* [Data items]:
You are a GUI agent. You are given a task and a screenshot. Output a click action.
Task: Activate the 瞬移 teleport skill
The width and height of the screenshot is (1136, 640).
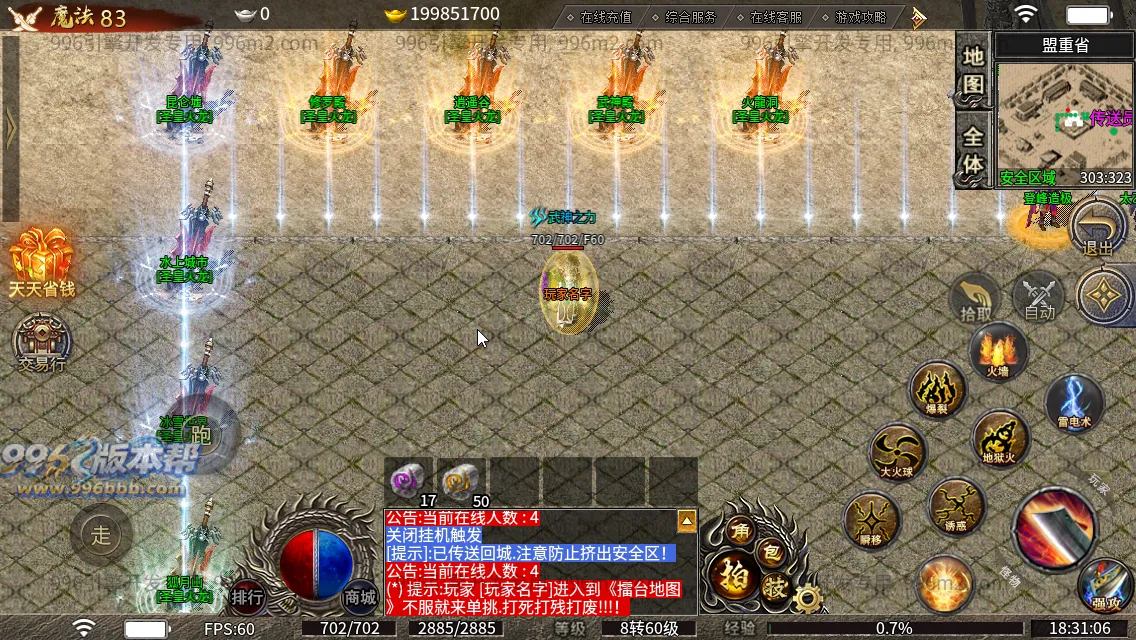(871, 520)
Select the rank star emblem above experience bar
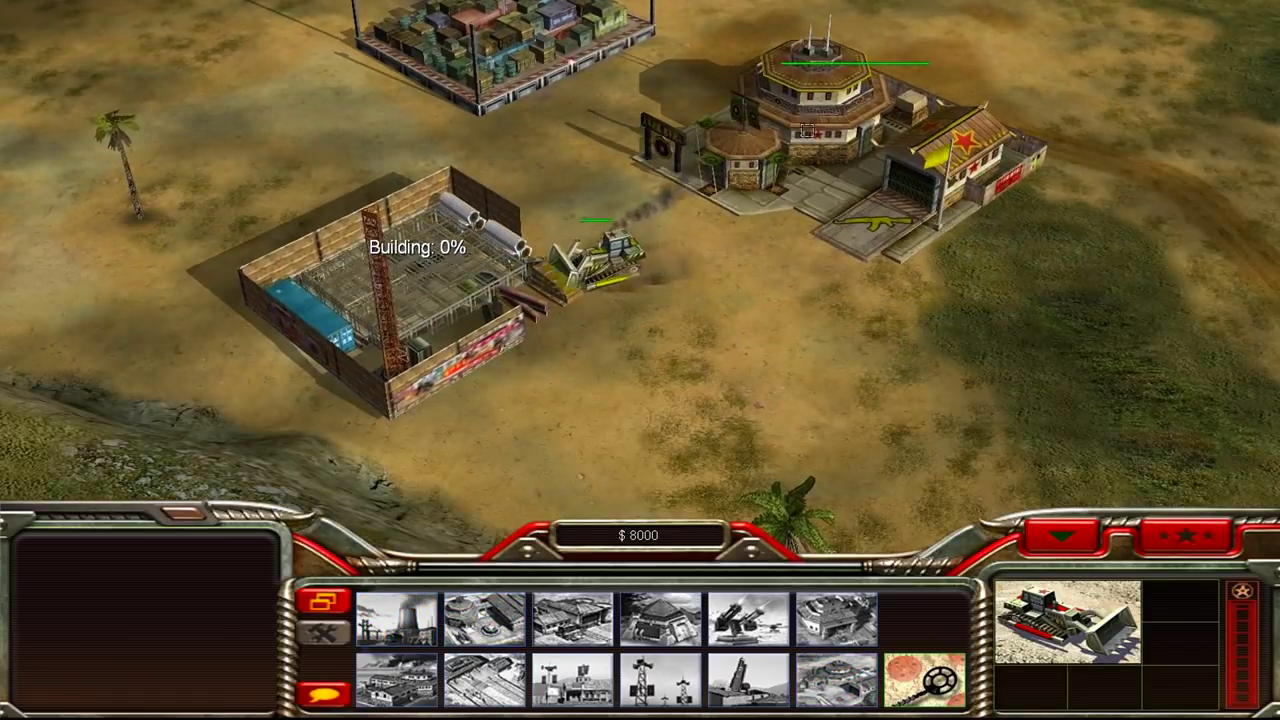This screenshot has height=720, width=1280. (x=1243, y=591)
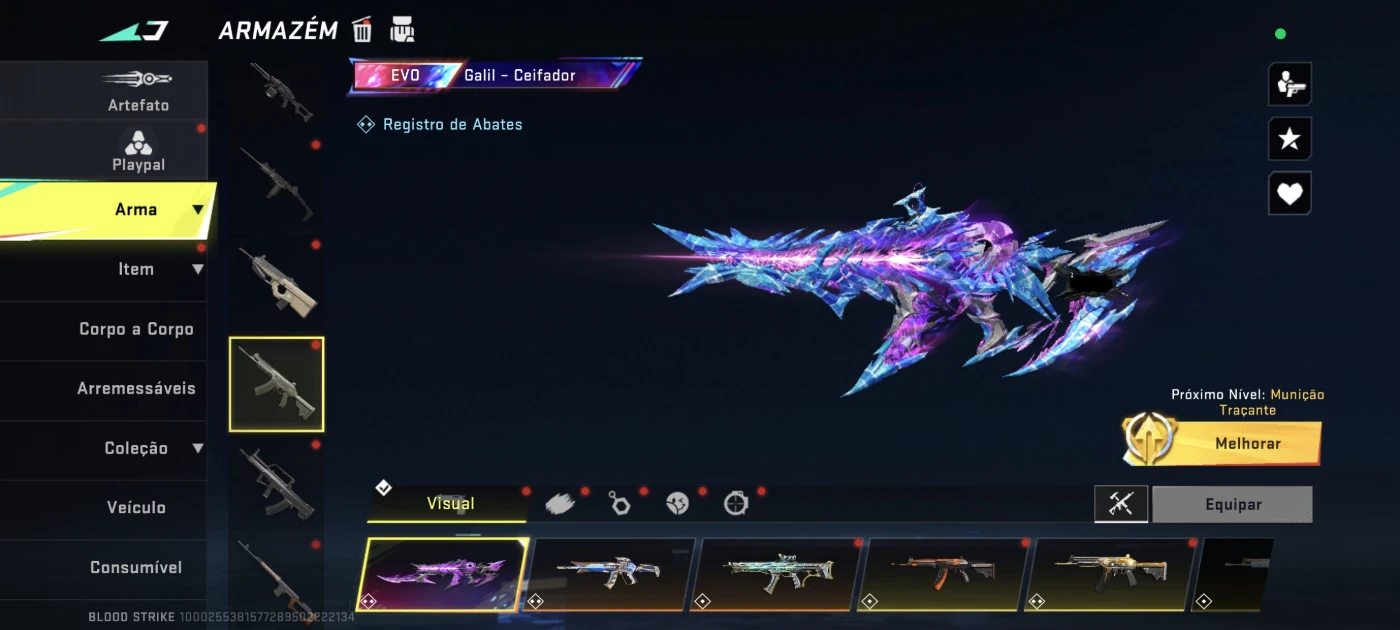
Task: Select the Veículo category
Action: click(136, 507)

* [REQUIRED TASK]:
Write out every line of the rows above as a JSON list of strings, one string per line, skipping blank lines. Leave the pictures out.

* [TASK SOLUTION]:
[
  "You are a GUI agent. You are given a task and a screenshot. Output a click action.",
  "Task: Activate the 瞬移 teleport skill",
  "The width and height of the screenshot is (1136, 640).",
  "(871, 520)",
  "Select the rank star emblem above experience bar",
  "This screenshot has height=720, width=1280. (x=1243, y=591)",
  "Task: Select the Veículo category",
  "Action: click(136, 507)"
]